Mary O’Leary discusses how the return of The Hunger Games has revived dystopian fiction for a new generation, but online fan trends suggest that its warnings about violence as entertainment may be getting lost.
Since the release of Susanne Collins new Hunger Games novel, Sunrise on the Reaping, and the subsequent trailer release of its movie counterpart, buzz for the series and other dystopian novels of its era have seemingly relapsed in popularity. Along with this renewed popularity, the fanbases surrounding these works have transformed with the growth of the Internet, particularly through platforms such as TikTok and Instagram.
These apps have also offered YA Dystopian fanbases new, more accessible ways to interact with and converse about their source materials, creating microtrends throughout said internet platforms. One such trend involves Hunger Games fans presenting their ideas for arenas within the Hunger Games universe, as well as ideas for how individual tributes might be killed.
Just a quick search on TikTok will bring you hundreds of videos of Hunger Games fans describing their ideal arena types, with suggestions ranging from frozen tundra's to abandoned hospitals to haunted mine shafts. As these videos have gained traction, other videos describing Quarter Quell ideas have also started to pop up. In one particularly morbid example, one creator explained their idea of parents with multiple children being reaped and forced to choose which child will compete in the Games.
This trend is of course ironic when considering the main theme of the Hunger Games novels to be how violence is often used for political entertainment. When watching such videos, it’s not hard to imagine them being created by Capitol citizens within Panem, excited to share their ideas for future arenas. The rare video or comment explaining this irony is often met with responses to the effect of ‘It’s not that deep’ and ‘Susanne Collins did it first’.
However, these responses and the trends themselves point to a larger conversation of fanbase discourse and media consumption, particularly within YA dystopian literature. In an age where the internet is so stuffed with discourse, it’s easy for readers to selectively engage with the parts of a fandom that interest them and ignore the rest. This makes it much easier for fans to interact with one another on their own terms, often without feeling the need to engage in deeper discussions about a novel’s central themes.
When watching such videos, it’s not hard to imagine them being created by Capitol citizens within Panem, excited to share their ideas for future arenas.
Fans of popular YA and children’s novels have always tried to imaginatively enter the stories they’ve read, whether that means sorting themselves into a Hogwarts house or discovering their Percy Jackson “godly parent.”. Hunger Games fans are of course no different, with online quizzes telling you what District you belong to, having existed for nearly a decade. In that sense, it could be argued that trends such as ‘building your own arena’ are simply the evolution of these preexisting fan discussions.
However, it could also be said that getting young readers involved in literary discussions is inherently positive, especially if they get people interested in reading. Imagination is a cornerstone for engaging with literature and trying to control the imagination of others directly polices how they might interact with the medium of literature as a whole.

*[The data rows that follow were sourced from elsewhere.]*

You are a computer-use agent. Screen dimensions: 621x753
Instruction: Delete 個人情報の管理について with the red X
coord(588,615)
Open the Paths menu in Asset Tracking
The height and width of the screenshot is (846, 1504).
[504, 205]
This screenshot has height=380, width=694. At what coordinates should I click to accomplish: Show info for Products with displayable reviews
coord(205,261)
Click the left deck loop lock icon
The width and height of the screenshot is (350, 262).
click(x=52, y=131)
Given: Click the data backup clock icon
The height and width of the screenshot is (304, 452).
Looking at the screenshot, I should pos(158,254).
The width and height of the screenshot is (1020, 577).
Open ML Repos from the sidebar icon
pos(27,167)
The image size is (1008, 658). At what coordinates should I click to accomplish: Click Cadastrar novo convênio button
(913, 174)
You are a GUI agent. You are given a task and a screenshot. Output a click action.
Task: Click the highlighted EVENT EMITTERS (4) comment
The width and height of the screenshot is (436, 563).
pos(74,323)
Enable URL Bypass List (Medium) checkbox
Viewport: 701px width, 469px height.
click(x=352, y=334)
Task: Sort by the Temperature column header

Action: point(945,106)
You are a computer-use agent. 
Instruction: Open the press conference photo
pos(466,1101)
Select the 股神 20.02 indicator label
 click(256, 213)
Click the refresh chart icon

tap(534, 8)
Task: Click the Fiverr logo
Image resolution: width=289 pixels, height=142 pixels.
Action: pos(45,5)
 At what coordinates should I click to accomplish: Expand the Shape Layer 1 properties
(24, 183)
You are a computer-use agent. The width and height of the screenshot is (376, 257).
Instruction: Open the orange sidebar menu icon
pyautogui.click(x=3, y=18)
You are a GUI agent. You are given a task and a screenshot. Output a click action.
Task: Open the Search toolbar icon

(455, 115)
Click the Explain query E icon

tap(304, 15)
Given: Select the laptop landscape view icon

That being said, understanding why a story is written and interacting with its main themes or criticisms is just as important as the imagination of an audience. Assuming that young readers should not be expected to understand or engage meaningfully with a source material perpetuates the idea of literature as something only to be consumed, not discussed.
It is not difficult to comprehend why such a lack of understanding for dystopian novels has risen, with the YA dystopian genre vastly decreasing in popularity compared to its fantasy counterpart in recent years. Many fans of The Hunger Games are also widely supportive of the series due to childhood nostalgia, thus distancing their interactions with the novel’s main themes as they age.
Consumption, as it relates to modern literature, is the backbone for how fanbases on the Internet operate. The money which fanbases circulate encourages publishing companies to release five different covers of the same novel and to give spin offs such as Sunrise on the Reaping movie deals. Entertainment is so easily provided that comprehensive analysis and understanding of source materials are no longer required or even widely encouraged.
It is through a fanbases' own desire for consumption that such trends, which inherently go against what characters like Katniss were fighting for, are created. Videos such as these are often presented as a slide show, each going down the number line of the creators' ideas without showing their face. These videos, however, do not meaningfully discuss how an arena idea might tie back to the original novel’s exploration of violence as entertainment. Instead, they are worded and simplified in ways which turn the ideas into examples of violent entertainment themselves.
With the resurgence of The Hunger Games and the oversaturation of the modern fantasy genre, it is not hard to assume that the dystopian genre will reemerge with many new popular additions in the coming years. That being said, with how internet fan spaces encourage consumption over analytical discussion, it calls into question how these new dystopian novels will be written and how their fanbases will engage with them in the future.